As you scan the headlines, you read about a woman who was arrested in Florida for drinking and driving for the tenth time in 20 years, or a Washington man that has four DUI convictions in the last 10 years and has been arrested 14 times for driving under the influence in the past 16 years.

How could it be possible that these people can get away with being convicted of a DUI so many times, and yet, still be driving around our towns? It's a chilling thought that might be more common than you think.

Not all DUI convictions show up on driving records

The Illinois Secretary of State recently conducted a check per request of the Belleville News-Democrat revealing that of 17 drivers in Illinois that have been charged with a DUI in Missouri, four people's DUI convictions are not on their driving records.

Since driving under the influence convictions from other states are not showing up on some people's driving records, Illinois prosecutors could have struck a plea bargain for a lesser DUI consequence. If the prosecutor was unaware of previous DUI convictions, they could have let offenders plead guilty to a DUI penalty that should have been more severe with the consideration of an out-of-state DUI conviction or if tried in Missouri.

A DUI charge involving a similar case in Alton, IL is what initiated the investigation. According to the Belleville News-Democrat, the paper sent the Secretary of State's office 20 names of Illinois drivers - three of which were not found to reside in the state. Out of the 17 people, four had been charged with driving under the influence in Missouri that wasn't recorded, but the other 13 people's driving records properly documented DUI convictions in Missouri.

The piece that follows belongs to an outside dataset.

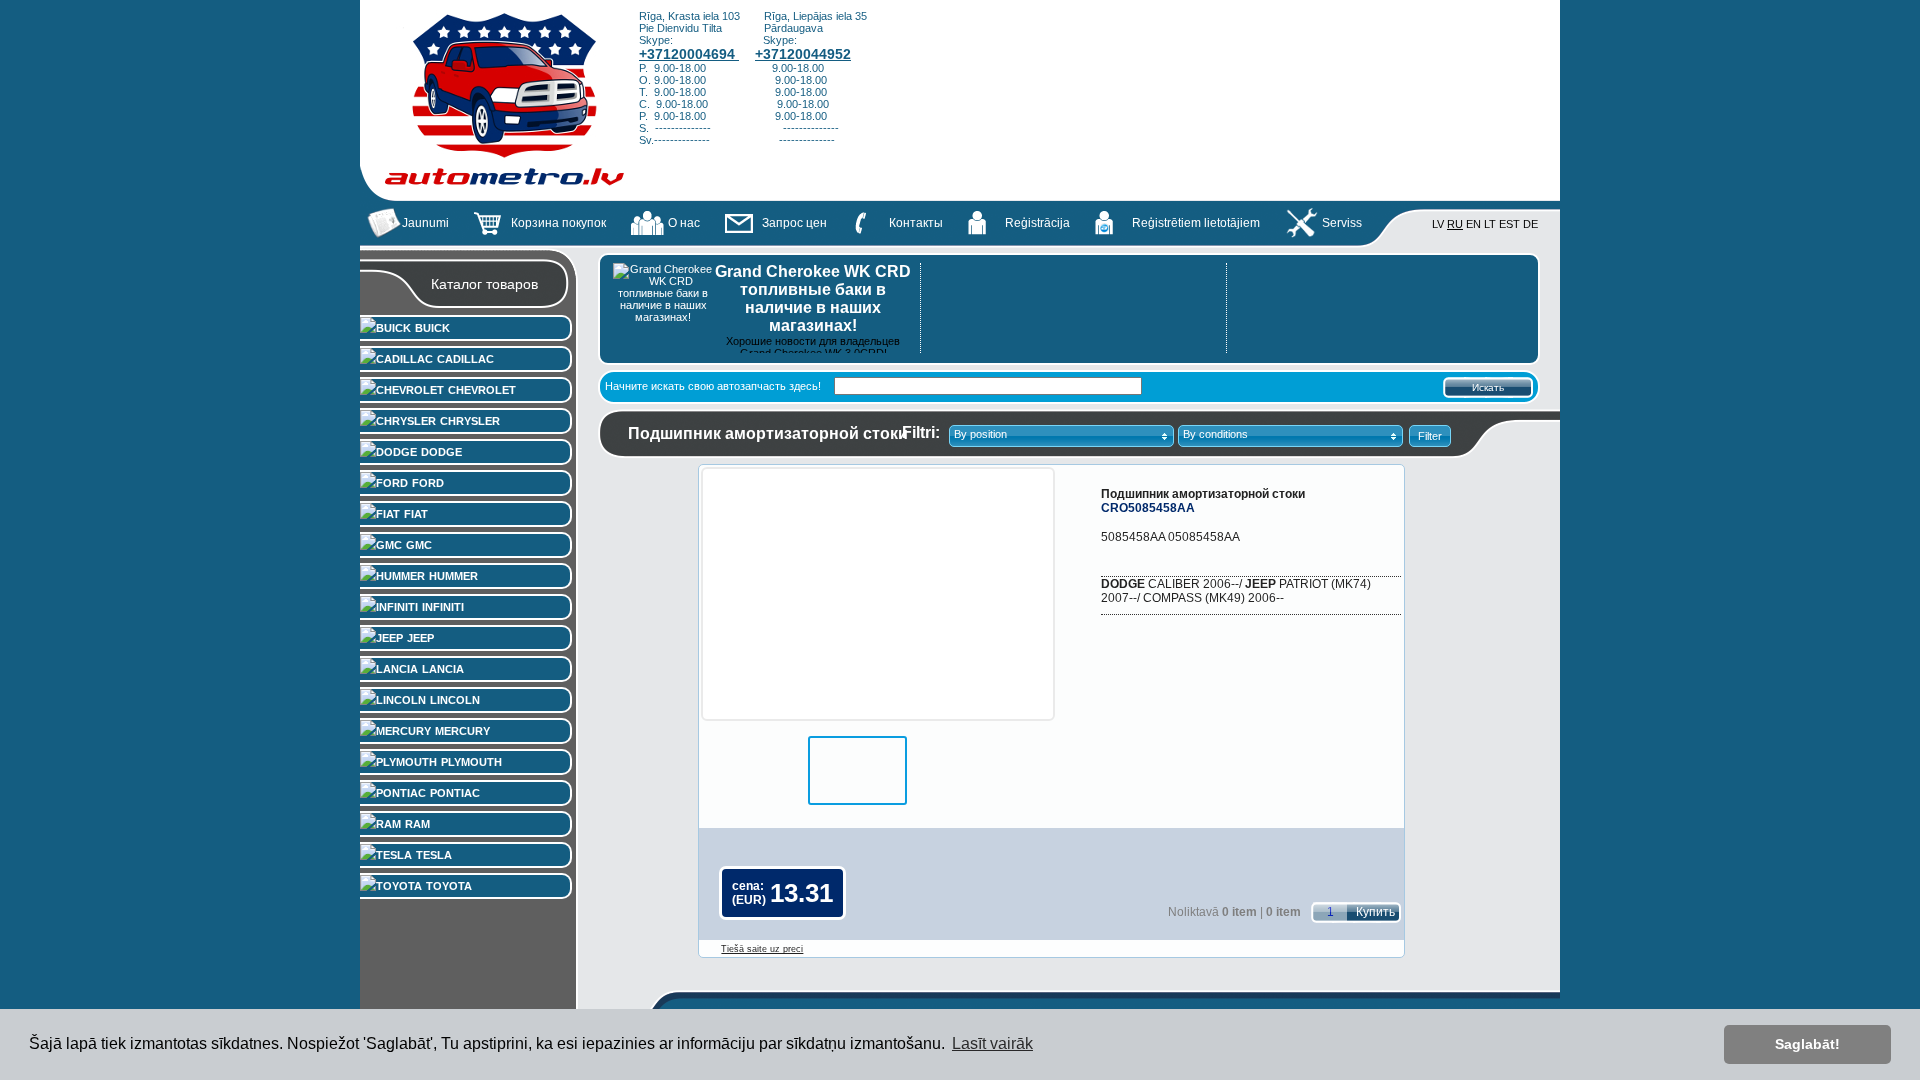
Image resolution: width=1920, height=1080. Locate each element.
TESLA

The names of people were selected from a list of Illinois drivers that have been charged in Missouri for driving under the influence. The newspaper obtained the list from the Missouri Department of Revenue Consumer Services Division for a fee. Since the reporters did not have access to the files in the Secretary of State's office, they had to submit a sample list of Illinois drivers to see if DUI convictions in Missouri were not listed on their driving records.

Although the results are alarming, Dave Drucker, spokesman for the office of the Secretary of State, said that further investigating needs to happen before any conclusions can be drawn. The Illinois Secretary of State is beginning its own investigation after interacting with the Madison County State's Attorney William Mudge regarding a DUI case.

Flawed driving record case leads to investigation

The Belleville News-Democrat began an investigation after questions arose about one Alton man's driving record. Frank M. Durr was charged with a misdemeanor DUI in April 2008 and was allowed to strike a plea bargain for a lesser traffic offense and pay a fine.

However, the prosecutors in Madison County were unaware that Durr had a DUI conviction in Missouri from 1999. Durr had been charged and convicted with involuntary manslaughter involving drinking and driving, in which case, the prosecutors would not have been as lenient in their plea bargain.

The judge dismissed Durr's plea bargain after a reporter informed the court of his previous DUI conviction. Now Madison County is charging Durr with a DUI felony because of the involuntary manslaughter conviction in Missouri and an unreported Illinois DUI misdemeanor conviction in 1985. Durr is pleading innocent to the DUI charge.

Secretary of State plans to probe

The Secretary of State has asked for a copy of the News-Democrat's list of Illinois drivers with DUI convictions in Missouri, which covers from January 2003 to June 2008. The public record has been sent to the office. Of the 100 drivers the office has looked into so far, Drucker said "only a few" have had DUI convictions that were not recorded.